Cuando era niño martirizaba caracoles. A veces les arrancaba su concha, ensayaba trepanaciones con un alfiler o los pisaba cuando recorría el parque. Un día encendí uno con un fósforo y observaba el movimiento de sus tentáculos plegándose desesperados, oía las crepitaciones. Al final recogí la concha chamuscada y la guardé en una caja que recordaba las ilustraciones del arca en los catecismos.
Ahora la caja es una habitación y estas variaciones son mi catecismo. Victoria, eres un caracol: acepta tus huesos lacónicos, tu melancolía, tu quietud que es fugaz. Ven, subamos por la superficie de madera del arca y anunciemos la lluvia o el fuego que habrá de quemarnos.
VII
Con la humedad nocturna salen los caracoles, arrastran su estómago en el pie y devoran las hojas verdes del tiempo. Si los observas con atención comprobarás que no se mueven en línea recta, sino que siguen patrones circulares. Nadie ha explicado el misterio de este movimiento. Yo, que soy su buen pastor, sé que lo hacen para extender los giros de su concha: siguen hipnotizados la Spira mirabilis de Bernuille. Vuelven a resurgir siendo los mismos. Fecundan en cada giro su destino mortal. Los caracoles son hermafroditas y en el cortejo y el apareamiento no son machos ni hembras. Ambos regresan guiados por su rastro de baba al lugar de donde salieron y, después de unos días, ponen sus huevos. En el invierno o en los ciclos de calor extremo cubren con una lámina de moco la abertura de su concha y permanecen en un estado de suspensión. Dentro de sus conchas no hay tiempo.

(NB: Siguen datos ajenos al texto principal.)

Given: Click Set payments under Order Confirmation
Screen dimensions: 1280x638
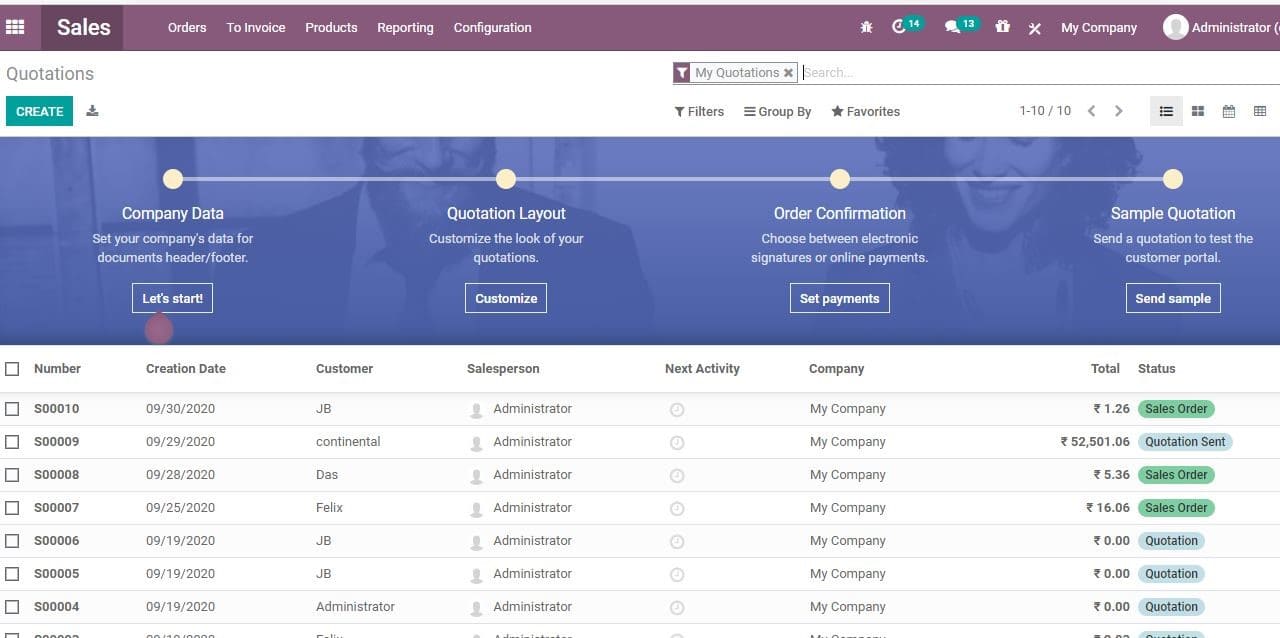Looking at the screenshot, I should [x=839, y=298].
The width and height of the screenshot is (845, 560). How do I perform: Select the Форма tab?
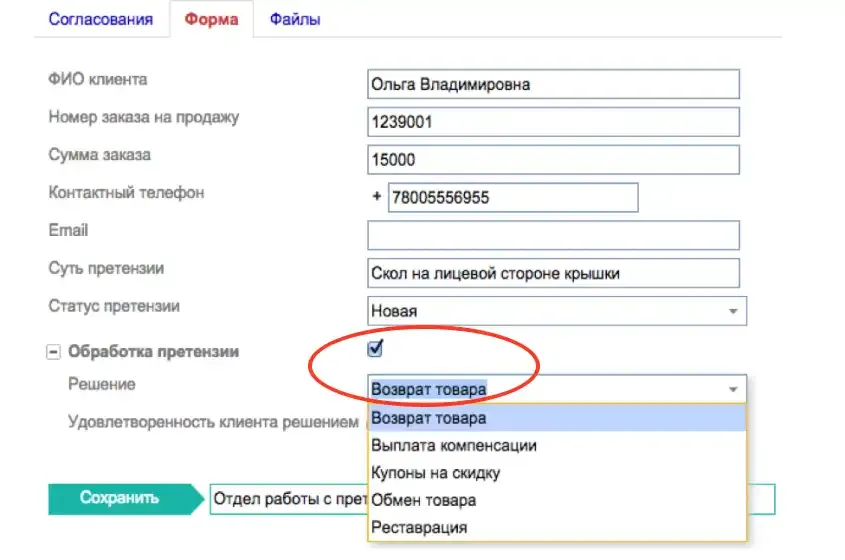tap(211, 19)
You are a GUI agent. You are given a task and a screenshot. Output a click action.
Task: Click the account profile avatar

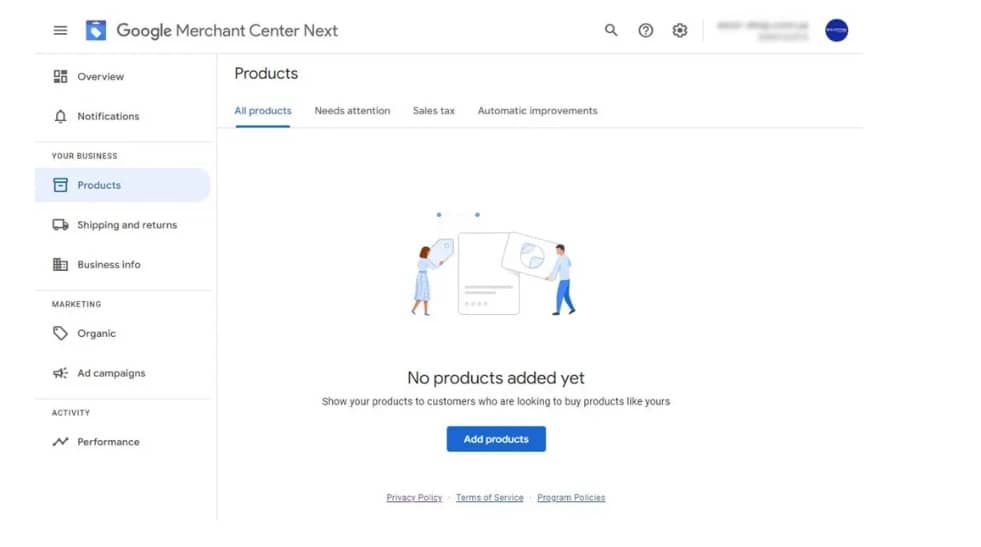click(836, 30)
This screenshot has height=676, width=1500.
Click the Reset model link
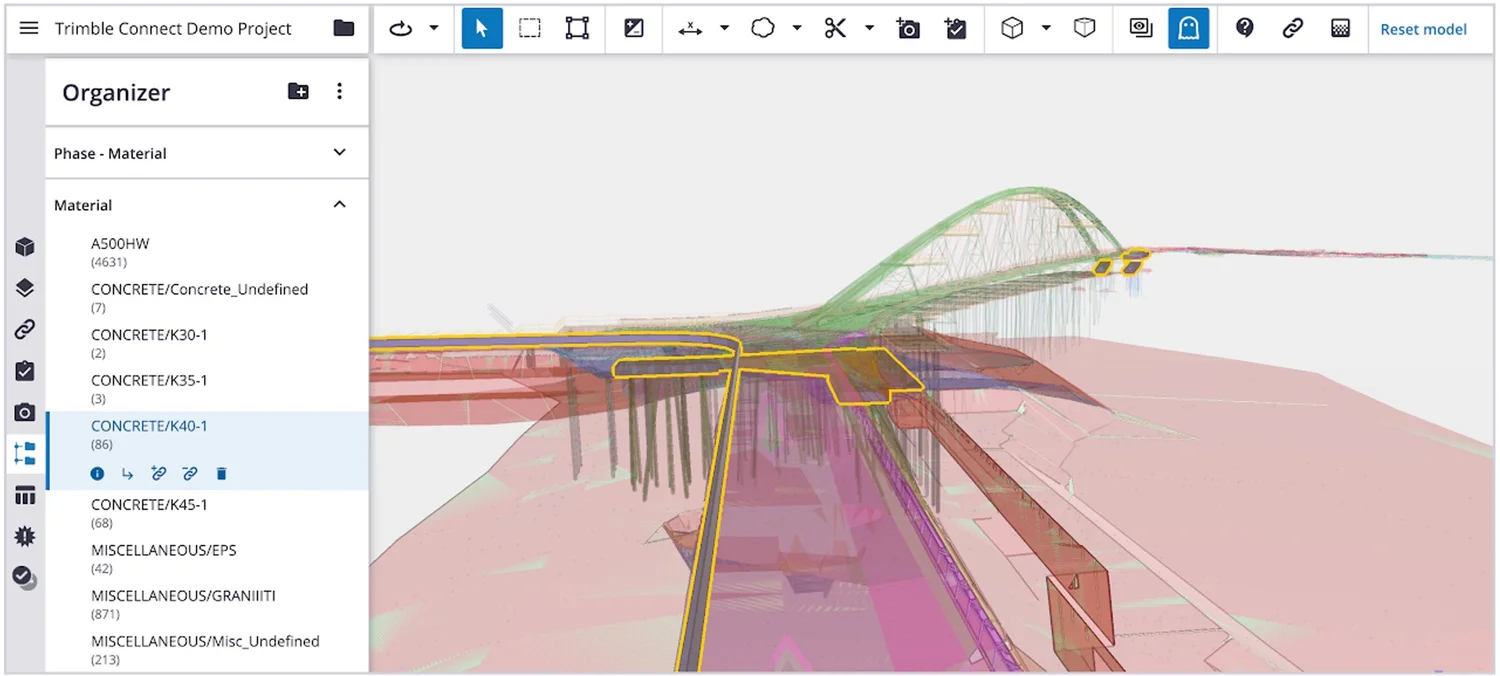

El sentido más agudo de los caracoles es el tacto. ¿Has visto a los ciegos extender sus dedos caracoles? Duermes esta noche septembrina. Hace frío y las frazadas te cubren. ¿Qué sentirías si te despertaran los dedos de una ciega que acarician y moldean tu cabeza hasta volverla un caracol?
*(Lima-Perú, 1952). Poeta y ensayista. Se desempeña como docente en la Universidad de Lima (Perú). Ha publicado en poesía Las conversiones (1983), Cielo forzado (1988), El amor rudimentario (1990), Aquí descansa nadie (1998), Retratos de un caído resplandor (2002), Una mesa en la espesura del bosque (2010), La espalda es frontera (2016), entre otros. Sus poemarios son los capítulos de un único libro titulado Lejos de todas partes 1978 – 2018, escrito a lo largo de cuarenta años y publicado a finales del 2018. A la vez, ha publicado en poesía las antologías de su obra Campo de estacas (Colombia, 2014), Herida de mi herida (Chile, 2015) y 99 púas (España, 2017). Su último libro es A mano umbría, un volumen de límites borrosos que reúne memoria, testimonios, poemas en prosa, componentes de ficción y ensayos.